=== PROBLEM STATEMENT ===
The lines wanted are those from the one containing "video when host" to the last line of the entries below; output them exactly, leaving out pictures.
* * *
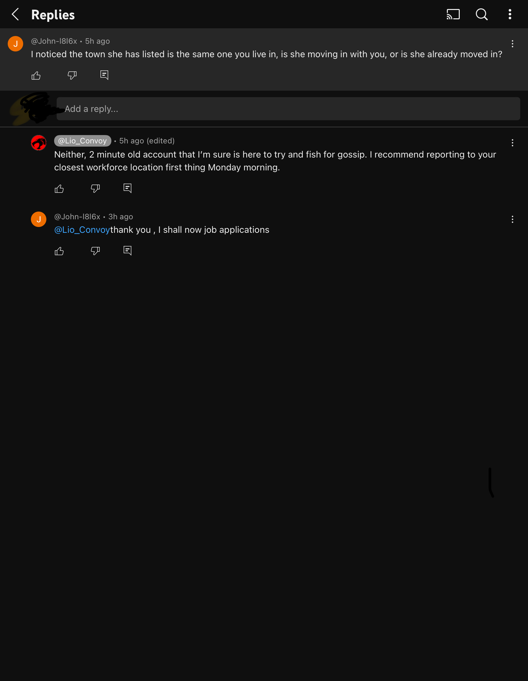Screen dimensions: 528x681
Task: Open options menu for the original comment
Action: [512, 44]
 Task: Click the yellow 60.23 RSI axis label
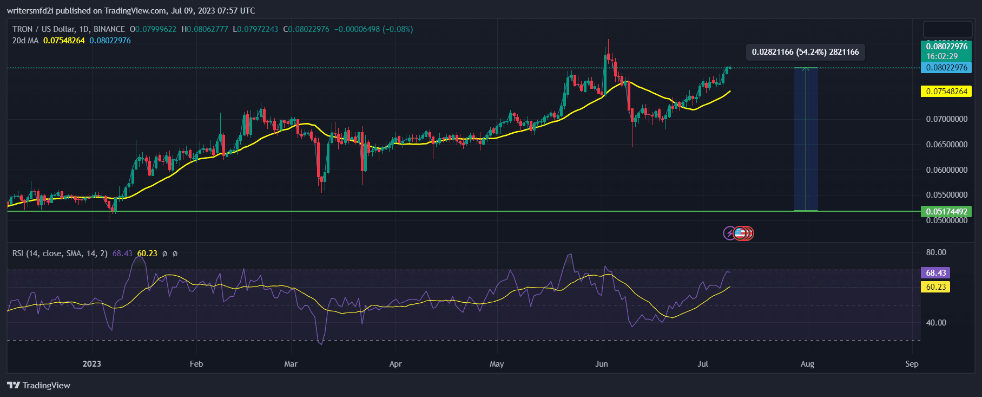(x=935, y=287)
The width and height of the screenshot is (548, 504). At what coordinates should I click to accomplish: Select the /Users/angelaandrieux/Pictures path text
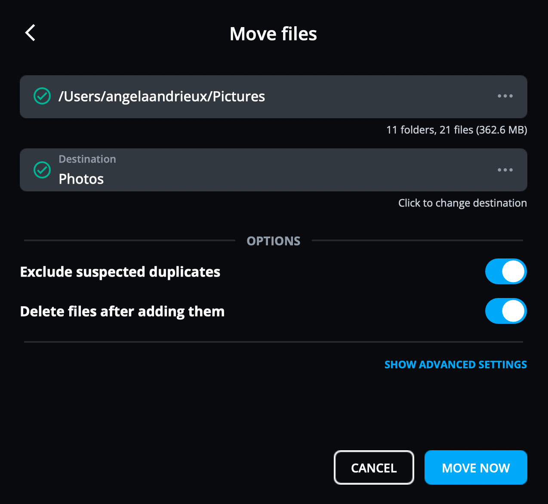coord(162,96)
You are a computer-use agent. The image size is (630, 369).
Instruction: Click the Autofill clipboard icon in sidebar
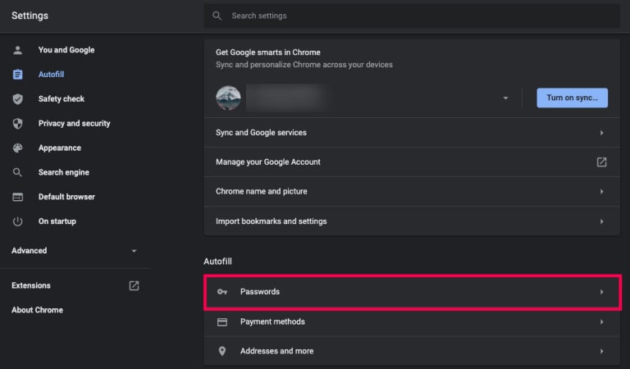[18, 75]
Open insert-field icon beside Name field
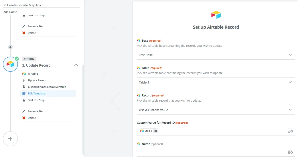The height and width of the screenshot is (157, 298). pyautogui.click(x=290, y=152)
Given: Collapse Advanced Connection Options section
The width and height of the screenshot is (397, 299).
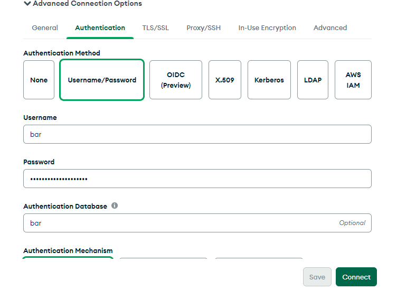Looking at the screenshot, I should [x=82, y=4].

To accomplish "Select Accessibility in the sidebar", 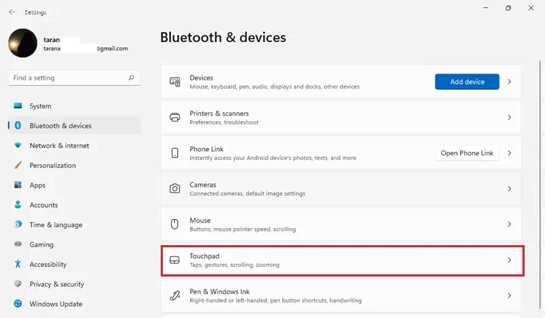I will (x=48, y=264).
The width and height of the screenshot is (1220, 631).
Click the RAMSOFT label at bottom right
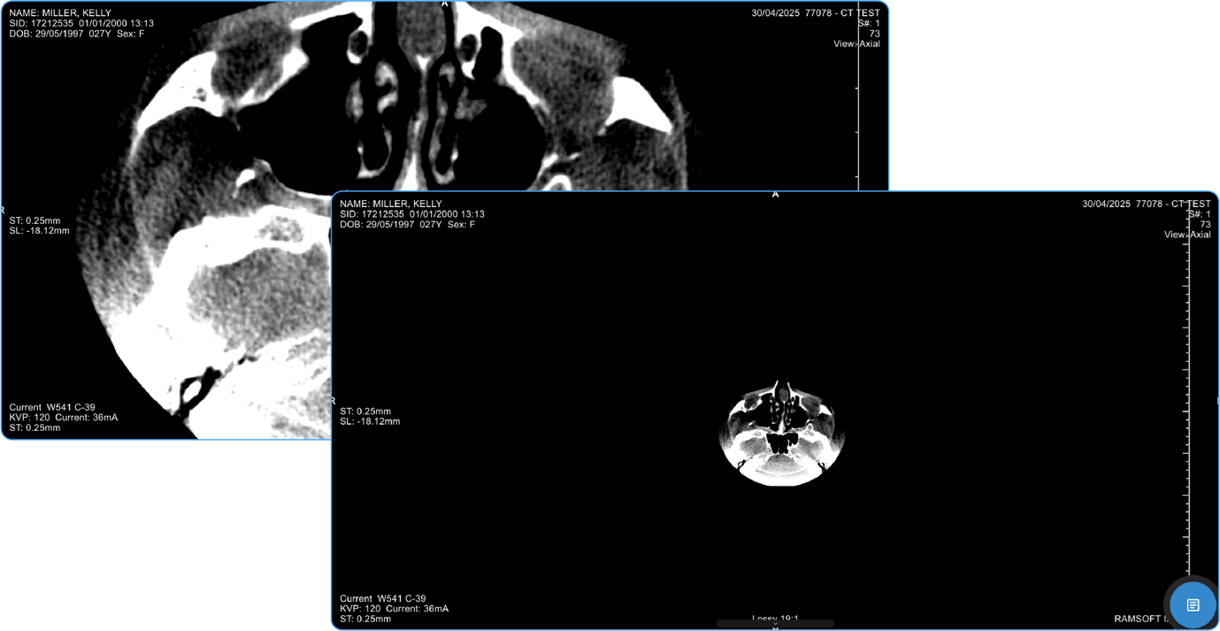(x=1140, y=619)
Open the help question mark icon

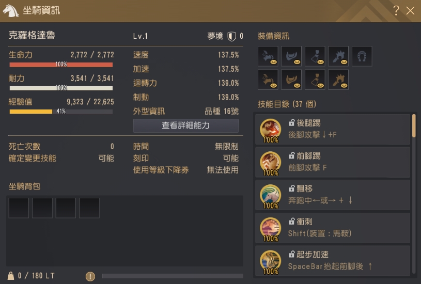[396, 11]
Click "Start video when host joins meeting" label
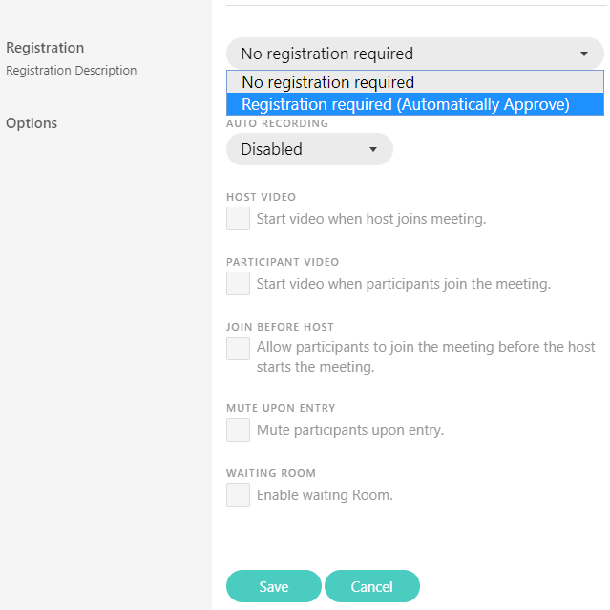610x610 pixels. tap(371, 219)
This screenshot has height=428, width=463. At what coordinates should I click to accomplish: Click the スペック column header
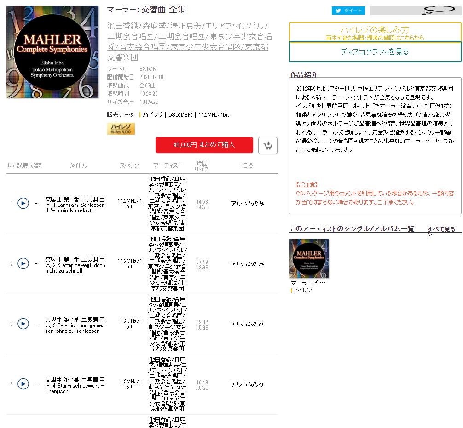point(129,165)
* * *
=== EXERCISE SOLUTION ===
Click "Start video when host joins meeting" label
610x610 pixels. tap(371, 219)
This screenshot has height=428, width=463. At what coordinates should I click to accomplish: Click the スペック column header
point(129,165)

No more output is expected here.